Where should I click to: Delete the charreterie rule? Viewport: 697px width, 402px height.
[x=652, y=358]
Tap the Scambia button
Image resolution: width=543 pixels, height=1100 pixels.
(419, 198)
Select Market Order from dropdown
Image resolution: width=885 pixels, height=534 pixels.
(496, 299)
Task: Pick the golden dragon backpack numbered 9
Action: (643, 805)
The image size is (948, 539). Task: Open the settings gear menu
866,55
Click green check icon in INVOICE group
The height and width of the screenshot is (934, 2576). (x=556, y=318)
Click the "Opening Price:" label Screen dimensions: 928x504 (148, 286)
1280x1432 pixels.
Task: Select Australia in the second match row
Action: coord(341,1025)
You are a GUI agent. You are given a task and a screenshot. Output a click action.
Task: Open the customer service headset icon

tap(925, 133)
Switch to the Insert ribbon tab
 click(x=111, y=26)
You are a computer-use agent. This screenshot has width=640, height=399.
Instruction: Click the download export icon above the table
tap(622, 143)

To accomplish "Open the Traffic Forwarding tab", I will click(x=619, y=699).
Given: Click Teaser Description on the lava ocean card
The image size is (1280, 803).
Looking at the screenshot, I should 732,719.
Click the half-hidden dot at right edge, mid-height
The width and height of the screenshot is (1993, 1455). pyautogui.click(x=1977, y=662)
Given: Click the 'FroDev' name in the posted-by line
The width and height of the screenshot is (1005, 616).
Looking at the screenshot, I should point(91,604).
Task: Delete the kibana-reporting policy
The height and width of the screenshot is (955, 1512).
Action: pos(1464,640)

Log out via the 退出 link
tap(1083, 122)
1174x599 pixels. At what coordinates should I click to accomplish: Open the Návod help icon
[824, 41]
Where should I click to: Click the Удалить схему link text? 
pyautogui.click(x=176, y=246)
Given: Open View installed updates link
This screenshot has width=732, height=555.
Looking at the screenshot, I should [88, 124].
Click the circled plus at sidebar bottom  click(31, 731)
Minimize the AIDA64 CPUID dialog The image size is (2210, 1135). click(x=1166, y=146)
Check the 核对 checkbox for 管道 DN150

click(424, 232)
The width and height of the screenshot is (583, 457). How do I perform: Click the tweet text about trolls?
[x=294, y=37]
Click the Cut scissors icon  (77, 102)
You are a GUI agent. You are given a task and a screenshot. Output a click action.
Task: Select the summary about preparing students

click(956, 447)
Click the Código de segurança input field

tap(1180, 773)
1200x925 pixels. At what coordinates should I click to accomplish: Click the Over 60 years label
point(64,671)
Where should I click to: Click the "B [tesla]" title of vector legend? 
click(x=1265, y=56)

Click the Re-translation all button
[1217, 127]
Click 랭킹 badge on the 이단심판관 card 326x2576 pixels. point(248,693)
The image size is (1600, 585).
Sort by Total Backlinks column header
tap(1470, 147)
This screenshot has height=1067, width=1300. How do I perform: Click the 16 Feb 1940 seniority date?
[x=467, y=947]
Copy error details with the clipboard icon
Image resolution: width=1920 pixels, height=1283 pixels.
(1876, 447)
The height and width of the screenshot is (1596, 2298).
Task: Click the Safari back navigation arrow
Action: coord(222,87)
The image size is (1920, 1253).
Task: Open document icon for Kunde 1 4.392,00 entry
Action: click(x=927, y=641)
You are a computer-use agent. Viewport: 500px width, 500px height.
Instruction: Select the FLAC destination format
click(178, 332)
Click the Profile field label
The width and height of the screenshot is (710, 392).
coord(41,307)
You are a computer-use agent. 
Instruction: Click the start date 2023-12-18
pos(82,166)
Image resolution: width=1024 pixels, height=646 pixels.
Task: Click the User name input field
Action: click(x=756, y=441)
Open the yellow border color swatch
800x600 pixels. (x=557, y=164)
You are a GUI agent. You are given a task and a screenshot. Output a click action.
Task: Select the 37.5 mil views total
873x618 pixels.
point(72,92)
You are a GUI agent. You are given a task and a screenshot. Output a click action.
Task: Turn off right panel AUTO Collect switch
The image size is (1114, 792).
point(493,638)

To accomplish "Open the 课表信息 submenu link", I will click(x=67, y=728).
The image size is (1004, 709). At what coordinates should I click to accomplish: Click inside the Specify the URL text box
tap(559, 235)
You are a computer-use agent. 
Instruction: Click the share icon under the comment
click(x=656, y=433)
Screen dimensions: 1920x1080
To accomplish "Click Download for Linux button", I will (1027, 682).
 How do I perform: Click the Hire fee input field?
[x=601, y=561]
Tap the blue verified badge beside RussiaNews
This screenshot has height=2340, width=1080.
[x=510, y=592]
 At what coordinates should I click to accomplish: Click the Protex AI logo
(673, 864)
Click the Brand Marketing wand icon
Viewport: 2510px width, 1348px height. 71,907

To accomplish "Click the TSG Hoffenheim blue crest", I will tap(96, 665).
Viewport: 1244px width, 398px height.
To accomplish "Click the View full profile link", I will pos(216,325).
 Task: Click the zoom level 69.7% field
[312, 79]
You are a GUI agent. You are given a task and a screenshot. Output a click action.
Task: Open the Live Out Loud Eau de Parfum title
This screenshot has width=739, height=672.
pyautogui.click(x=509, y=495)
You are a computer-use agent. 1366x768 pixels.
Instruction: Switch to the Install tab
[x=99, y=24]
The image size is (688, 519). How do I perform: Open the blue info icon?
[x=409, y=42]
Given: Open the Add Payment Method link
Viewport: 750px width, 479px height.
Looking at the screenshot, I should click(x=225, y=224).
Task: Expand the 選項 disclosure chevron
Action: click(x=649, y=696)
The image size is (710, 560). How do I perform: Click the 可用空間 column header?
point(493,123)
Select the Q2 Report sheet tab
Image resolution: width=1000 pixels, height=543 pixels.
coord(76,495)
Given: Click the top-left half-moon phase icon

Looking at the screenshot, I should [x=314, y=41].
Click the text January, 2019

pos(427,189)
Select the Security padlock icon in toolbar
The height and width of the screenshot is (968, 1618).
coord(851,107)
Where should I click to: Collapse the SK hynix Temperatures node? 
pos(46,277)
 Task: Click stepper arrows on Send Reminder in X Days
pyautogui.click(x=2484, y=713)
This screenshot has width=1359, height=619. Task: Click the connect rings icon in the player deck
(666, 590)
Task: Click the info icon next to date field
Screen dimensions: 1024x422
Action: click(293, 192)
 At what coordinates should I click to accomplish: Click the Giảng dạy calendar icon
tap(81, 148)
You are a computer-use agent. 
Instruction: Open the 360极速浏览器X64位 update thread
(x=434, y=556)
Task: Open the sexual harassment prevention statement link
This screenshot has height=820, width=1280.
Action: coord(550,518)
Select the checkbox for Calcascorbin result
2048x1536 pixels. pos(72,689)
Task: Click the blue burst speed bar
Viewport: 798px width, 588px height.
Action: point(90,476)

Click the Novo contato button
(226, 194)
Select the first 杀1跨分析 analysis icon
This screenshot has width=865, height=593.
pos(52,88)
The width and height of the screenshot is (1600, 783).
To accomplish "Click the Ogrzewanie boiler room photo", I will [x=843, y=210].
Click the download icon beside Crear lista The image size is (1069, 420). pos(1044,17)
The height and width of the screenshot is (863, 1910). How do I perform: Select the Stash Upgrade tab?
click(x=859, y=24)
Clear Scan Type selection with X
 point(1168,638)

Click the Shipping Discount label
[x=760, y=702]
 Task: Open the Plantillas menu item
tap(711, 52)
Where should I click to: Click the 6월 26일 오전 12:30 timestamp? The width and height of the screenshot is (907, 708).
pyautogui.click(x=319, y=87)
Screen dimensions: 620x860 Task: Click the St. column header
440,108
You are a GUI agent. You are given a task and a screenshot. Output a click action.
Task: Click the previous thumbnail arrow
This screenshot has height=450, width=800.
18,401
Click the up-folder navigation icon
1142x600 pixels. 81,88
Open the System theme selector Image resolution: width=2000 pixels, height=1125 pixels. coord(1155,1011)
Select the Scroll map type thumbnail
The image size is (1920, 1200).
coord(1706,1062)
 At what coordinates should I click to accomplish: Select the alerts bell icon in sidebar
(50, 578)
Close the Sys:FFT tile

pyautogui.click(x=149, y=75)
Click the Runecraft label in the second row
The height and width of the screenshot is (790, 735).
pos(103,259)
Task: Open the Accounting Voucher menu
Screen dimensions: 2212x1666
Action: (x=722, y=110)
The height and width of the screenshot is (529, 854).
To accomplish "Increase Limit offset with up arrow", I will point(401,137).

What to work on:
Copy out verbatim the rows in the stretch from the line containing "Protex AI logo" through the line containing "(x=434, y=556)", both included.

The reply:
 At what coordinates should I click to accomplish: Click the Protex AI logo
(673, 864)
Click the Brand Marketing wand icon
Viewport: 2510px width, 1348px height. 71,907

To accomplish "Click the TSG Hoffenheim blue crest", I will tap(96, 665).
Viewport: 1244px width, 398px height.
To accomplish "Click the View full profile link", I will pos(216,325).
 Task: Click the zoom level 69.7% field
[312, 79]
You are a GUI agent. You are given a task and a screenshot. Output a click action.
Task: Open the Live Out Loud Eau de Parfum title
This screenshot has width=739, height=672.
pyautogui.click(x=509, y=495)
You are a computer-use agent. 1366x768 pixels.
Instruction: Switch to the Install tab
[x=99, y=24]
The image size is (688, 519). How do I perform: Open the blue info icon?
[x=409, y=42]
Given: Open the Add Payment Method link
Viewport: 750px width, 479px height.
Looking at the screenshot, I should click(x=225, y=224).
Task: Expand the 選項 disclosure chevron
Action: click(x=649, y=696)
The image size is (710, 560). How do I perform: Click the 可用空間 column header?
point(493,123)
Select the Q2 Report sheet tab
Image resolution: width=1000 pixels, height=543 pixels.
coord(76,495)
Given: Click the top-left half-moon phase icon

Looking at the screenshot, I should [x=314, y=41].
Click the text January, 2019

pos(427,189)
Select the Security padlock icon in toolbar
The height and width of the screenshot is (968, 1618).
coord(851,107)
Where should I click to: Collapse the SK hynix Temperatures node? 
pos(46,277)
 Task: Click stepper arrows on Send Reminder in X Days
pyautogui.click(x=2484, y=713)
This screenshot has width=1359, height=619. Task: Click the connect rings icon in the player deck
(666, 590)
Task: Click the info icon next to date field
Screen dimensions: 1024x422
Action: click(293, 192)
 At what coordinates should I click to accomplish: Click the Giảng dạy calendar icon
tap(81, 148)
You are a computer-use agent. 
Instruction: Open the 360极速浏览器X64位 update thread
(x=434, y=556)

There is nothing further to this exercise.